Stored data
* * * * *
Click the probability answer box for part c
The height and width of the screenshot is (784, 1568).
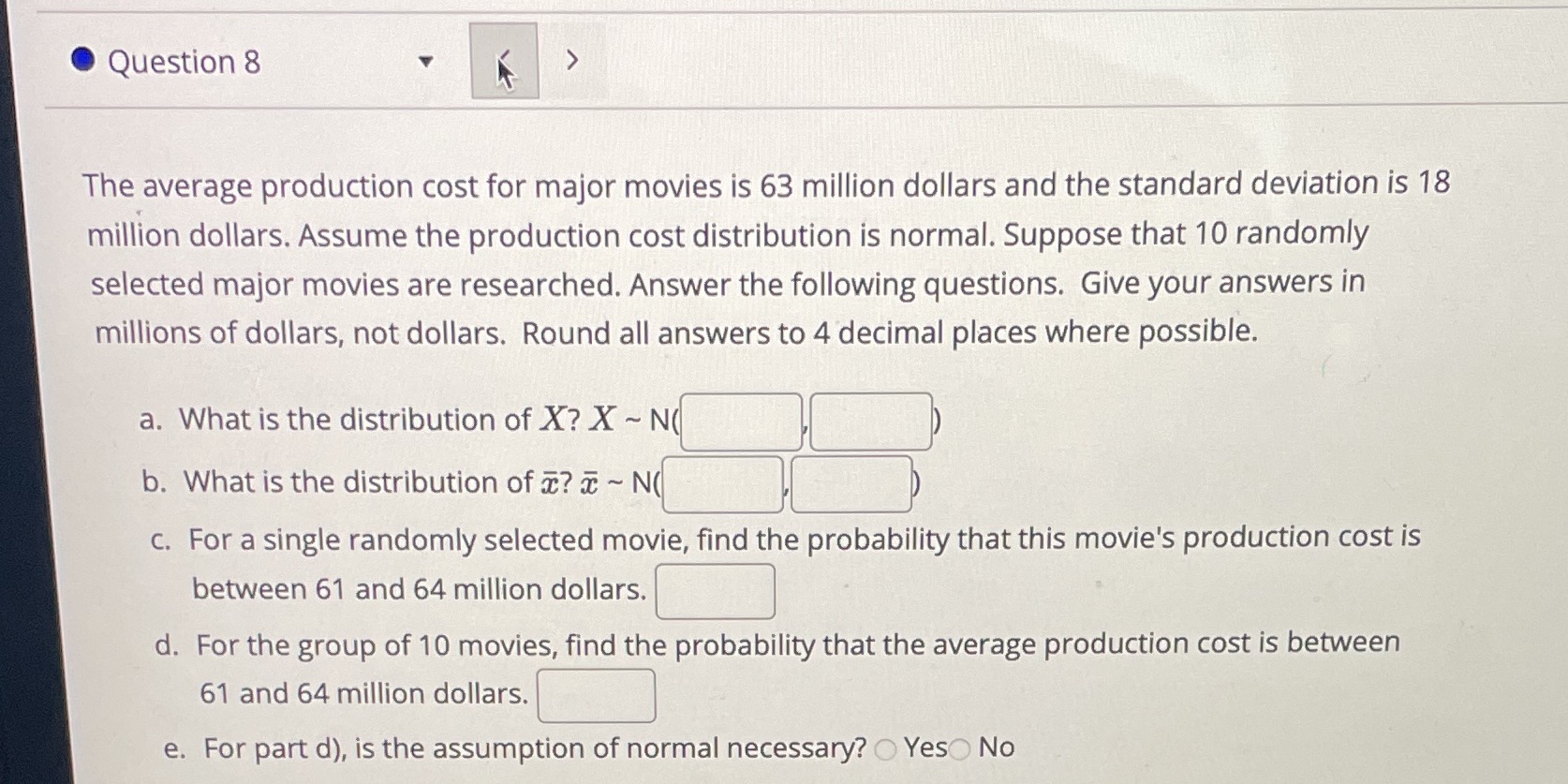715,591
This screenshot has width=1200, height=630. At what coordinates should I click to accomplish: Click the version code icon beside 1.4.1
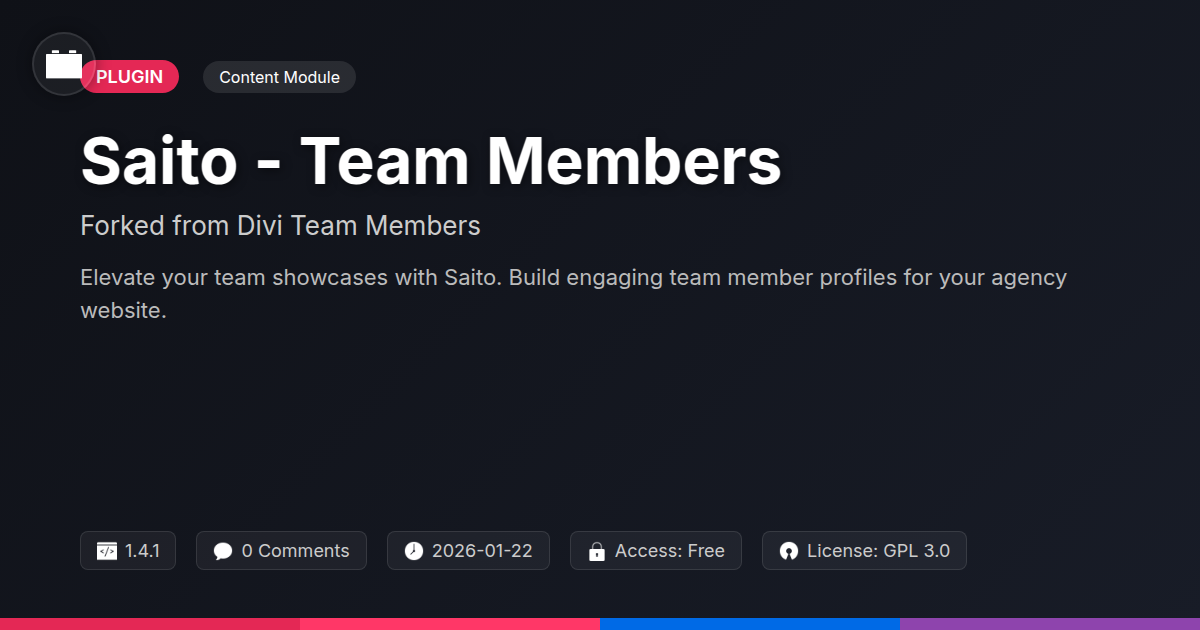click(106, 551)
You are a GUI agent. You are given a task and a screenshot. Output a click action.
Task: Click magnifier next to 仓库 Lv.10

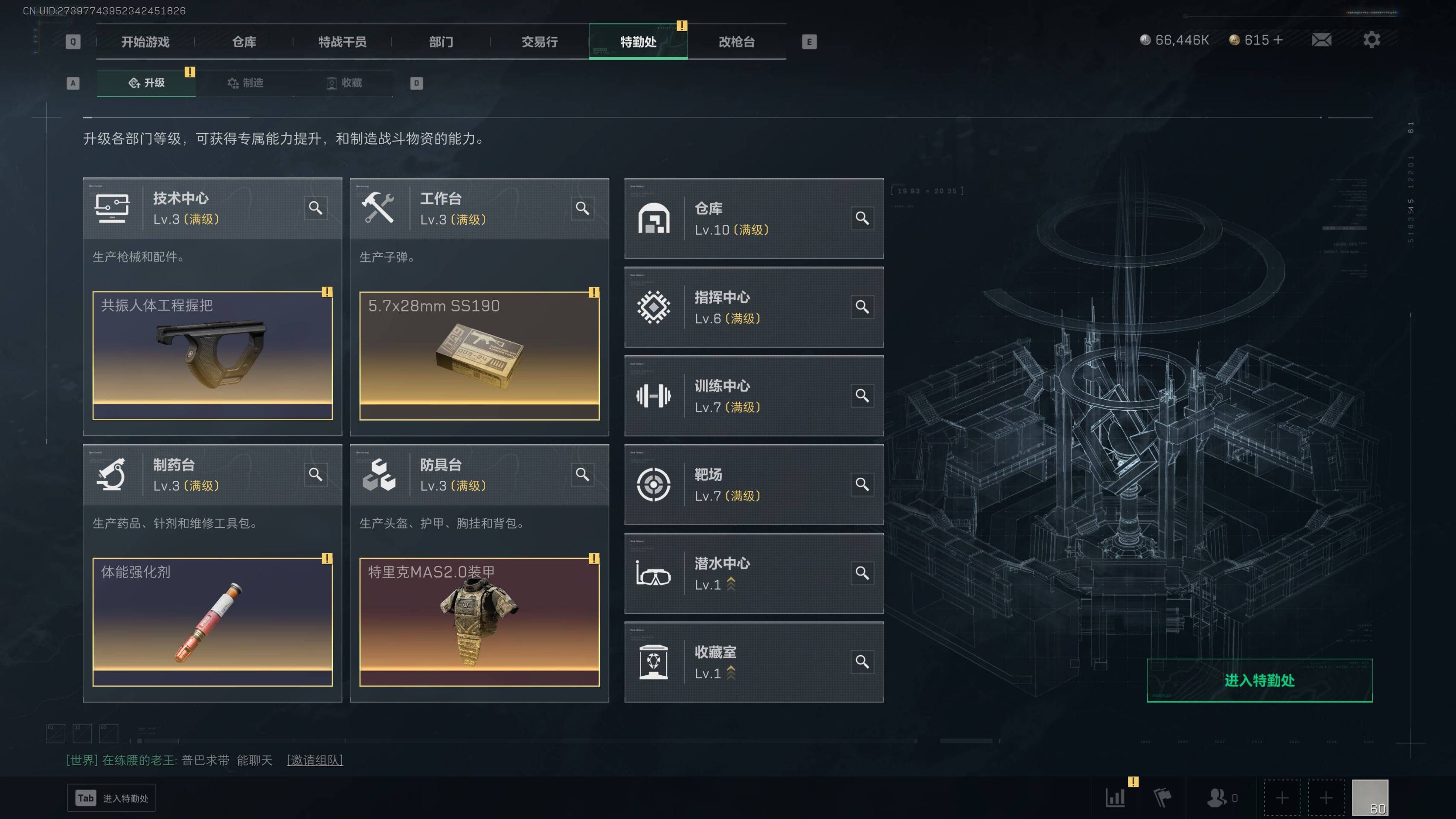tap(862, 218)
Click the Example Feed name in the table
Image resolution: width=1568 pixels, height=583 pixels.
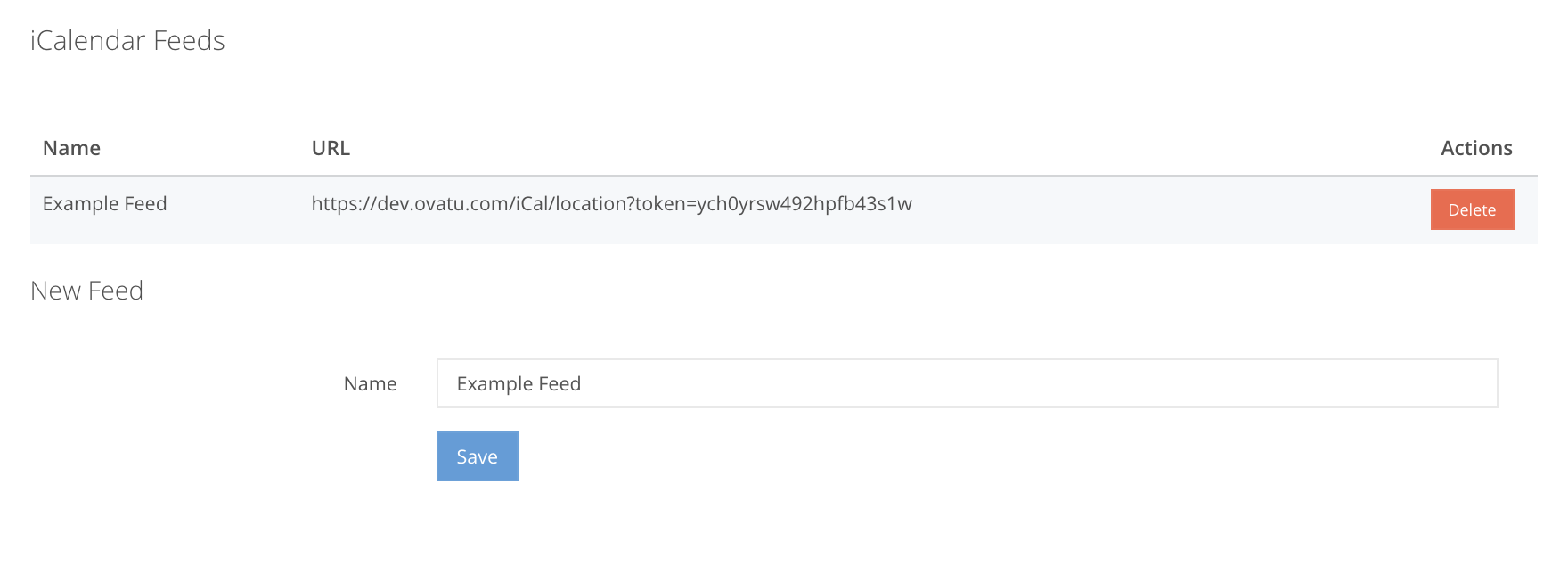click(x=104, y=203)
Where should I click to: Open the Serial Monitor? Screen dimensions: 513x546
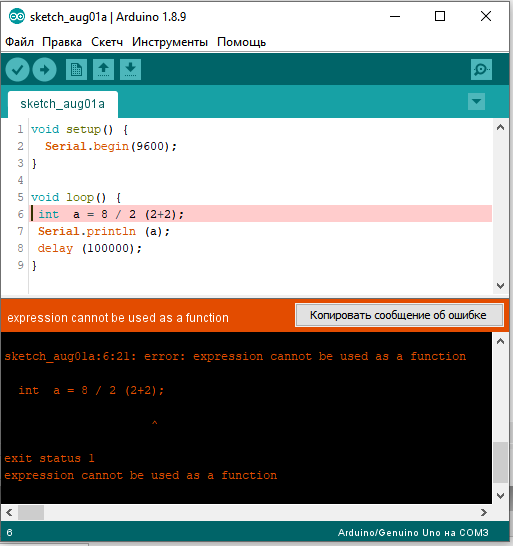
* * * * *
Without any pictures, output the entries above exactly as they appear.

Click the probability answer box for part c
The height and width of the screenshot is (784, 1568).
715,591
This screenshot has width=1200, height=630. At what coordinates should I click to accomplish: Click the version code icon beside 1.4.1
click(106, 551)
You are a GUI agent. You are given a task and a screenshot. Output a click action.
Task: Click magnifier next to 仓库 Lv.10

tap(862, 218)
Click the Example Feed name in the table
Image resolution: width=1568 pixels, height=583 pixels.
click(x=104, y=203)
Where should I click to: Open the Serial Monitor? Screen dimensions: 513x546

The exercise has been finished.